Mexican authorities have located the bodies of two Jesuit priests and a tour guide shot dead this week in a gang-ravaged area of northern Mexico after a major search.
The three were killed on Monday after a suspected run-in with a wanted drug trafficker in the border state of Chihuahua, a crime that drew swift condemnation from the Pope.
"We've found and recovered... the bodies of the Jesuit priests Javier Campos, Joaquin Mora and the tour guide Pedro Palma," Chihuahua Governor Maria Eugenia Campos said in a video posted to social media.
Pope Francis said he was shocked by the killings as authorities hunted for the murder suspect.
"So many killings in Mexico," Francis said at the end of his general audience for thousands of people in St. Peter's Square.
The state prosecutor's office in Chihuahua said the three were killed after Palma took refuge in a church in the town of Cerocahui to protect himself from an attack.
The office named Jose Noriel Portillo Gil as a suspect in the murders, and offered a reward of five million pesos, or nearly $US250,000 ($NZ399,330), for information relating to his whereabouts.
The state said in 2018 that Portillo, who is also the prime suspect in the murder of American teacher Patrick Braxton-Andrews, was involved in the drug trade.
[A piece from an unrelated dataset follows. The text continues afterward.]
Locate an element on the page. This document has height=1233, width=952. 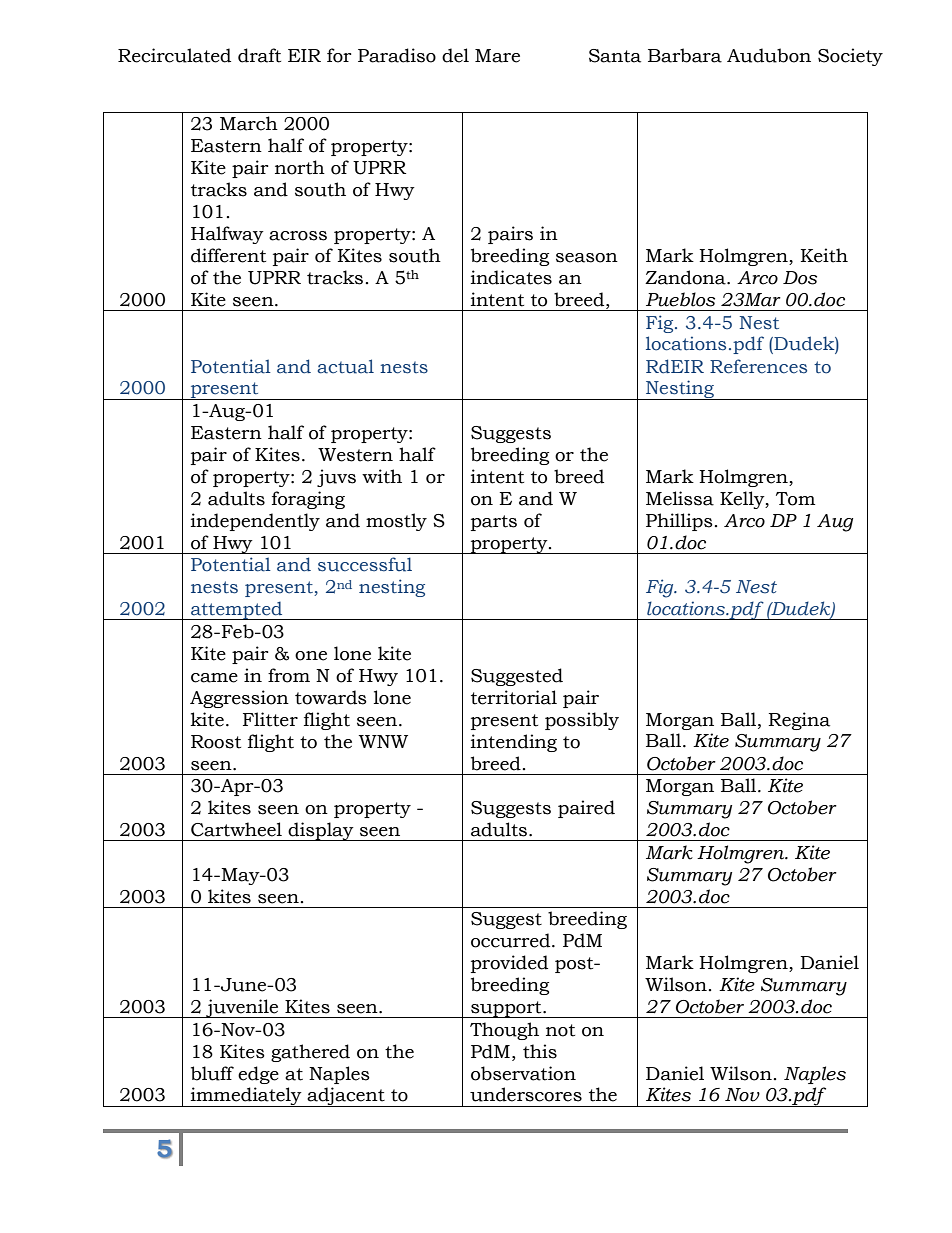
References is located at coordinates (758, 366).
The three bodies were taken from the church by a group of men in the back of a pickup truck, the head of the religious order in Mexico Luis Gerardo Moro said in a radio interview.
Chihuahua attorney general Roberto Fierro said authorities were also looking for two people who were kidnapped on Monday before the killings of the priests and tour guide.
Authorities had told Reuters on Tuesday the killings followed the kidnapping of four tourists at a nearby hotel, however, Fierro said on Wednesday the state did not have reports of missing tourists.
President Andres Manuel Lopez Obrador said the wife of one of the murder victims is among the missing, apparently referring to Palma.